++++ Data to process ++++
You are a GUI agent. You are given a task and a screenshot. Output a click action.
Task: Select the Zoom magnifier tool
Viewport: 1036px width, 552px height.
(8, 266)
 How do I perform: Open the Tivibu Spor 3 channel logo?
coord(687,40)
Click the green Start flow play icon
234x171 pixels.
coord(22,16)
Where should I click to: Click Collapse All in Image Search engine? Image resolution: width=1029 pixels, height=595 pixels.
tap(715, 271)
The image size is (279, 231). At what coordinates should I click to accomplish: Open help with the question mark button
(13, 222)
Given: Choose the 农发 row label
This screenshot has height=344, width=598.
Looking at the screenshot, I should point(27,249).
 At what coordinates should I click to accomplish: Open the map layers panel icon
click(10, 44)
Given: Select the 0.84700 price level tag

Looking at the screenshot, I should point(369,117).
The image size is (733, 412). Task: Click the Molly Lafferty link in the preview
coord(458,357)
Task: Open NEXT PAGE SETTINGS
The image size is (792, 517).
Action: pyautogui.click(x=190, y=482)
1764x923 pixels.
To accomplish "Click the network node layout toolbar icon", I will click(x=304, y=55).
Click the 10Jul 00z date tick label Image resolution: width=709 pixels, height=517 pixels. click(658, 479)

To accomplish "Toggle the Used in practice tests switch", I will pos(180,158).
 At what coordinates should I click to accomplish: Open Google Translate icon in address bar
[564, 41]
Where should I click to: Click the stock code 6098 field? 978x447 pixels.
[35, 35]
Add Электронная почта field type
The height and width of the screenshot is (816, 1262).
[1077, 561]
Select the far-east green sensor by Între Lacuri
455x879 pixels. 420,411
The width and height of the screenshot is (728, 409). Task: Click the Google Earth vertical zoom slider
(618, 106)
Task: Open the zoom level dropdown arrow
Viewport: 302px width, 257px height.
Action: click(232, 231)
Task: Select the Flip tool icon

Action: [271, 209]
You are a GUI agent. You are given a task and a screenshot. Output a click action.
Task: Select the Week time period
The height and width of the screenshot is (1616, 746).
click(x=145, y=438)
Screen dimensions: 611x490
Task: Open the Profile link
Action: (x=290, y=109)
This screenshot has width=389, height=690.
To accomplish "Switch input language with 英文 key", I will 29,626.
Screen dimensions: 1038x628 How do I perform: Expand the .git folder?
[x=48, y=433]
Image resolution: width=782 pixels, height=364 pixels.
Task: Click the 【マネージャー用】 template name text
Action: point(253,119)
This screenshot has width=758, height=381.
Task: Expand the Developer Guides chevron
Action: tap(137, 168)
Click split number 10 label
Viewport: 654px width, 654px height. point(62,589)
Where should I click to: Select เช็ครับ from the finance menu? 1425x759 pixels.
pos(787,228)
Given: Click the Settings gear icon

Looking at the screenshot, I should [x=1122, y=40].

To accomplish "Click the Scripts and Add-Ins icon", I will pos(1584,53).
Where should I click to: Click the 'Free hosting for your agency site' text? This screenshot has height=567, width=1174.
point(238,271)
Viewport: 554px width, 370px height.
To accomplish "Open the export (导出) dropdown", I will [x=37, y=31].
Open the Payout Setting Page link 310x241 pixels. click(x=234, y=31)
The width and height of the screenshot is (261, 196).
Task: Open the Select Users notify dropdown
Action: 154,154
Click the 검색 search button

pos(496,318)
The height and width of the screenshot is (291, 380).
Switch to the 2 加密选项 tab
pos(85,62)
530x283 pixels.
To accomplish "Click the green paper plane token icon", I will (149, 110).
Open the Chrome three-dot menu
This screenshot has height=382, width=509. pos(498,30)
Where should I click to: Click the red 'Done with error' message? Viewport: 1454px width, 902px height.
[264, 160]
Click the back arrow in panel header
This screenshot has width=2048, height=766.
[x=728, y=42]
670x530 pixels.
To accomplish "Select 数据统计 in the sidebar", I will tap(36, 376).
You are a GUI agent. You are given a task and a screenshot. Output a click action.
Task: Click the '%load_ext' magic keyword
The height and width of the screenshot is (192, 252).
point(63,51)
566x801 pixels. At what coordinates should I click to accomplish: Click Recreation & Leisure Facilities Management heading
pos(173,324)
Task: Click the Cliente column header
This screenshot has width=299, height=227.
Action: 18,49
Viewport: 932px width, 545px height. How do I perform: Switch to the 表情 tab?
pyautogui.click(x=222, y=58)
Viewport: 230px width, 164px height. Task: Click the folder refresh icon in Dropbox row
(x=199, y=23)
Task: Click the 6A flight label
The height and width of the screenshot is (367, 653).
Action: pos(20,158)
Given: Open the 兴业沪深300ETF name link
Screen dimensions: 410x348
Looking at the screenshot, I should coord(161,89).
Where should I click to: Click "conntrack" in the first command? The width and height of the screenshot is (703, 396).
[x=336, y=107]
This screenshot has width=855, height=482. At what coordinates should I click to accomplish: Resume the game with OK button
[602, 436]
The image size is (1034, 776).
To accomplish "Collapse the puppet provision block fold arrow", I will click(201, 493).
++++
→ **Request**
Filter the listing above and keep only the lines that contain the word "panel".

→ **The answer**
 At what coordinates should I click to accomplish: Open the map layers panel icon
Click the back arrow in panel header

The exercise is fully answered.